* _RECORDS FOR THIS TASK_

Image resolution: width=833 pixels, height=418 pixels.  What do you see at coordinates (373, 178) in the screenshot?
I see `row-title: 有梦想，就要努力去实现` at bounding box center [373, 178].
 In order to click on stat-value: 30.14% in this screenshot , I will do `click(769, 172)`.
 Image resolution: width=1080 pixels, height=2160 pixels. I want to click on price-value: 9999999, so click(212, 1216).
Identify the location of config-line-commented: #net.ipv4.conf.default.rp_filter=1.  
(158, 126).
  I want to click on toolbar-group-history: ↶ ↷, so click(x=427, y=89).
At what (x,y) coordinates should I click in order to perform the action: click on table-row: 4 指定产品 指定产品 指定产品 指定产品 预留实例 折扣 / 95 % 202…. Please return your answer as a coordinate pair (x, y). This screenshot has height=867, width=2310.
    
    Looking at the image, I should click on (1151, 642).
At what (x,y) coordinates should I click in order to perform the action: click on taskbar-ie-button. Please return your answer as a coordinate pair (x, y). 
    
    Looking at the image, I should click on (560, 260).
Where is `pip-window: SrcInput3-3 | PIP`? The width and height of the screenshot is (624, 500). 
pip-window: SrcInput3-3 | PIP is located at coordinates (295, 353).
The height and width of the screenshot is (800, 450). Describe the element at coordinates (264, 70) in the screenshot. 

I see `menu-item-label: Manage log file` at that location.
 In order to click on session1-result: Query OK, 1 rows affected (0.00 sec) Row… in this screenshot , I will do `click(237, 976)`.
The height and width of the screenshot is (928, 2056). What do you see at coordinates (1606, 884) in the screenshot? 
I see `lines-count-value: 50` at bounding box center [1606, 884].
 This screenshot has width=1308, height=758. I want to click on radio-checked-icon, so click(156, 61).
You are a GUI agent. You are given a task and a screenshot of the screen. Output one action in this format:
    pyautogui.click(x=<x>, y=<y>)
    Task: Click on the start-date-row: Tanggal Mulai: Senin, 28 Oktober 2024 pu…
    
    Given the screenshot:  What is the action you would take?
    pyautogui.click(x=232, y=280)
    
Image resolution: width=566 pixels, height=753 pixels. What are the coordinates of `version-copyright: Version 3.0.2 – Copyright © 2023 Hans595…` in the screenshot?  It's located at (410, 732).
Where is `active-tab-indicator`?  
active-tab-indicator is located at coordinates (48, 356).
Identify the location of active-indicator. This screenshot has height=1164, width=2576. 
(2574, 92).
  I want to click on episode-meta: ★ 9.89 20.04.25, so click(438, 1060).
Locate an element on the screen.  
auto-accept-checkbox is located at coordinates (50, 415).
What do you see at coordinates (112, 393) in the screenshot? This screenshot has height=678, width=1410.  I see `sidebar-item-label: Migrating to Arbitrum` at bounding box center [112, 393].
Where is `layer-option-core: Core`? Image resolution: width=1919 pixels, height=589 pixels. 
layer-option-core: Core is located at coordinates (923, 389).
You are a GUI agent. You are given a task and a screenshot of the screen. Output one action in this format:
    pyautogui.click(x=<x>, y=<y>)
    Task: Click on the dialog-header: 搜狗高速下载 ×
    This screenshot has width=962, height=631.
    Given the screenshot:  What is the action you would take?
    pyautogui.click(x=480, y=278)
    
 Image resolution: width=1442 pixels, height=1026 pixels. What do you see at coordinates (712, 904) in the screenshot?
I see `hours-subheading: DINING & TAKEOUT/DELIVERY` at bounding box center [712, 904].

* _WORK TASK_
Update the listing by replacing "coordinate pair" with "pair of numbers" everywhere it appears, leaving everything else unchanged.

* _THE ANSWER_
Image resolution: width=833 pixels, height=418 pixels.  What do you see at coordinates (373, 178) in the screenshot?
I see `row-title: 有梦想，就要努力去实现` at bounding box center [373, 178].
 In order to click on stat-value: 30.14% in this screenshot , I will do `click(769, 172)`.
 Image resolution: width=1080 pixels, height=2160 pixels. I want to click on price-value: 9999999, so click(212, 1216).
Identify the location of config-line-commented: #net.ipv4.conf.default.rp_filter=1.  
(158, 126).
  I want to click on toolbar-group-history: ↶ ↷, so click(x=427, y=89).
At what (x,y) coordinates should I click in order to perform the action: click on table-row: 4 指定产品 指定产品 指定产品 指定产品 预留实例 折扣 / 95 % 202…. Please return your answer as a pair of numbers (x, y). This screenshot has height=867, width=2310.
    
    Looking at the image, I should click on (1151, 642).
At what (x,y) coordinates should I click in order to perform the action: click on taskbar-ie-button. Please return your answer as a pair of numbers (x, y). 
    
    Looking at the image, I should click on (560, 260).
Where is `pip-window: SrcInput3-3 | PIP`? The width and height of the screenshot is (624, 500). 
pip-window: SrcInput3-3 | PIP is located at coordinates (295, 353).
The height and width of the screenshot is (800, 450). Describe the element at coordinates (264, 70) in the screenshot. 

I see `menu-item-label: Manage log file` at that location.
 In order to click on session1-result: Query OK, 1 rows affected (0.00 sec) Row… in this screenshot , I will do `click(237, 976)`.
The height and width of the screenshot is (928, 2056). What do you see at coordinates (1606, 884) in the screenshot? 
I see `lines-count-value: 50` at bounding box center [1606, 884].
 This screenshot has width=1308, height=758. I want to click on radio-checked-icon, so click(156, 61).
You are a GUI agent. You are given a task and a screenshot of the screen. Output one action in this format:
    pyautogui.click(x=<x>, y=<y>)
    Task: Click on the start-date-row: Tanggal Mulai: Senin, 28 Oktober 2024 pu…
    
    Given the screenshot:  What is the action you would take?
    pyautogui.click(x=232, y=280)
    
Image resolution: width=566 pixels, height=753 pixels. What are the coordinates of `version-copyright: Version 3.0.2 – Copyright © 2023 Hans595…` in the screenshot?  It's located at (410, 732).
Where is `active-tab-indicator`?  
active-tab-indicator is located at coordinates (48, 356).
Identify the location of active-indicator. This screenshot has height=1164, width=2576. 
(2574, 92).
  I want to click on episode-meta: ★ 9.89 20.04.25, so click(438, 1060).
Locate an element on the screen.  
auto-accept-checkbox is located at coordinates (50, 415).
What do you see at coordinates (112, 393) in the screenshot? This screenshot has height=678, width=1410.  I see `sidebar-item-label: Migrating to Arbitrum` at bounding box center [112, 393].
Where is `layer-option-core: Core`? Image resolution: width=1919 pixels, height=589 pixels. 
layer-option-core: Core is located at coordinates (923, 389).
You are a GUI agent. You are given a task and a screenshot of the screen. Output one action in this format:
    pyautogui.click(x=<x>, y=<y>)
    Task: Click on the dialog-header: 搜狗高速下载 ×
    This screenshot has width=962, height=631.
    Given the screenshot:  What is the action you would take?
    pyautogui.click(x=480, y=278)
    
 Image resolution: width=1442 pixels, height=1026 pixels. What do you see at coordinates (712, 904) in the screenshot?
I see `hours-subheading: DINING & TAKEOUT/DELIVERY` at bounding box center [712, 904].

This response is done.